***** PASSAGE PROVIDED
[Server-sky] paper on vibrational modes of a disk (3)

[Keith Lofstrom]

On Sat, Mar 28, 2009 at 05:46:14PM -0700, Howard Davidson wrote:
> I would expect that the amplitude of any drumhead modes would be much to 
> small to see at RF.  I am much more concerned by secular drifts and slow 
> angular excursions of the whole object.

Indeed, whole object movements need to be well controlled.  Remember that
I have very fine control of the rotation, and that the rates of movement
tend to be very slow compared to measurement and computation, and we are
in the "pure physics zone" - wind gusts and environmental perturbations
are not a problem, tidal forces vary slowly, and even the impulses of the
radiation flux tends to average out over a largish object like this.

I don't think I can do much accurate distance or angle measurement within
one server-sat.   However, I can measure between server-sats, and my RF
buddies assure me that I can control oscillators within a fraction of a
degree.  If I do frequent calibrations, and average over many cycles, I'm
pretty sure I can reduce time/phase measurement errors down to very low
levels.  On one of my past projects I was delivering digitally controlled
arbitrarily timed pulses within 10 femtoseconds over a 1.2 nsec window
using ramp timers (synthesizing tester sampling windows).  That was per
pulse - averaging over billions of narrow band sinusoidal oscillations
has got to be better.

I hope that these have two positioning servo systems - one built into
the hardware, capable of gross position control, and one in uploadable
software (stored in flash) that is frequently improved as better software
comes along.  The software is in control most of the time, unless the
hardware control senses things are getting way out of hand.  So I expect
the positioning to get better and better as the ground engineers find
better algorithms and characterize the system better.

It occurs to me that there is something to learn from the LIGO mirror
positioning system.  This is actually very much like that, only at 
millimeter wavelengths rather than micron wavelengths.  If I can get
anything like the same pico-fringe behavior, I'm set.  Heck, a
milli-fringe between server-sats would work for me.

> You can make remarkably good measurements of the flexure of a silicon IC 
> by integrating in some cleverly laid out strain gauges. In general you 
> can resolve much less than one fringe of light.

I will have to look into that.  The feeling I get is that paperthin 
silicon will not generate much strain when curled by milliradians, the
difference between inner and outer radii is too small.  But it is worth
a look, and I do know how to make very good measurements with CMOS.

> If you want to do in plane optical sensing of defections you probably 
> want to used Bragg Gratings and guided waves. There are some very 
> sensitive fiber optic sensors that depend on being able to see how much 
> the fiber has been stretched compared to a reference section. this can 
> be done as planar integrated waveguides.
> 
> I would not try for any of that kind of technology for this system right 
> now. the power required and the heterointegration would add a lot of 
> complexity, and perhaps not a lot of function.

You are right - on the first ones, I will do all that I can with RF and
microwaves on the first systems.  Later on, we will need optical systems
of some sort to do backhaul between arrays.  That will be version 3
(version 2 never works).
**********
***** SOURCE MATERIAL
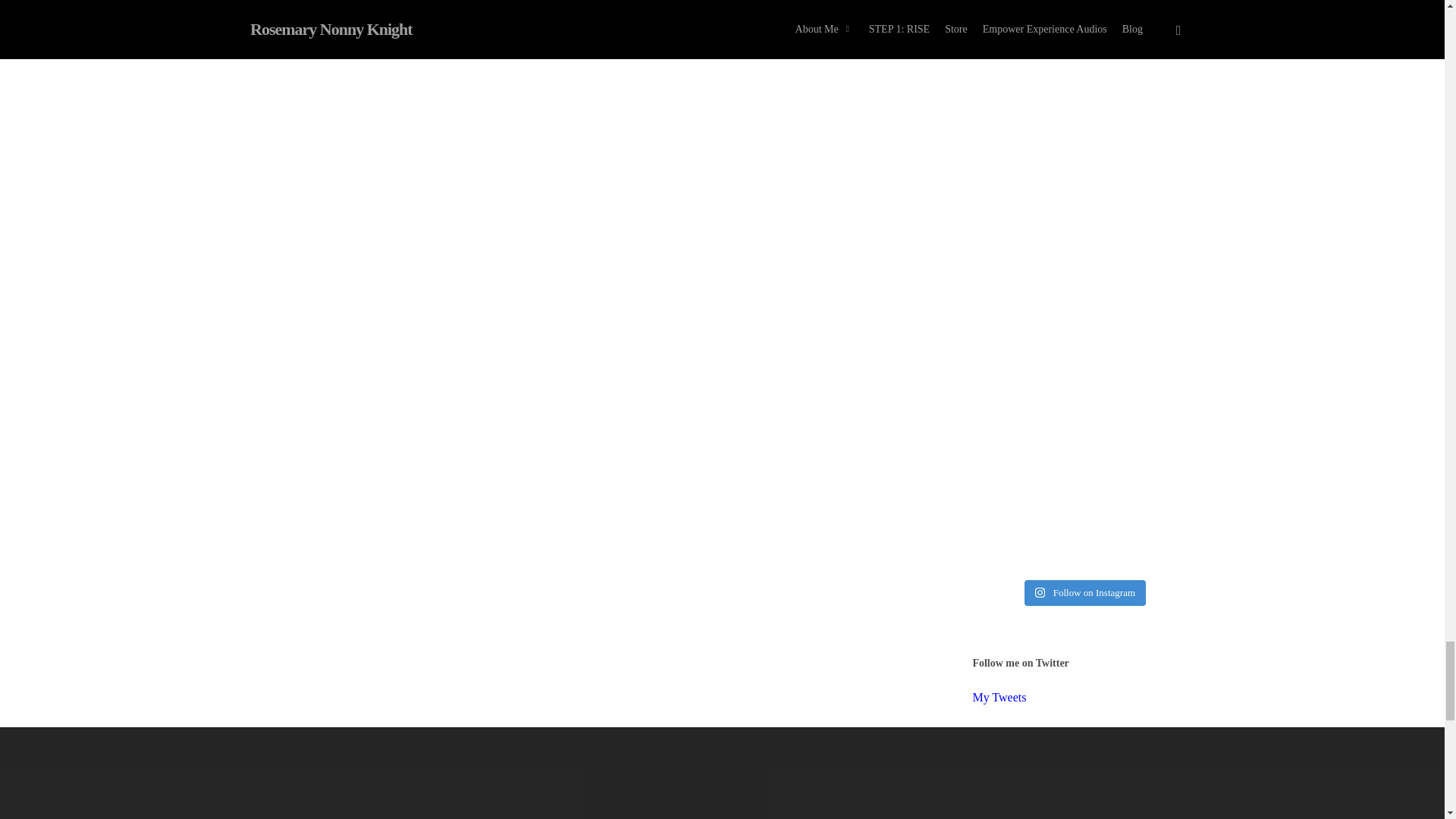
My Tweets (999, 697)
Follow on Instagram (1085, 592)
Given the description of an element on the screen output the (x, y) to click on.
**********
### [TASK BRIEF]
In the server-sky thread, what timing precision did the writer achieve for pulses on a past project?

### [ANSWER]
Within 10 femtoseconds over a 1.2 nsec window.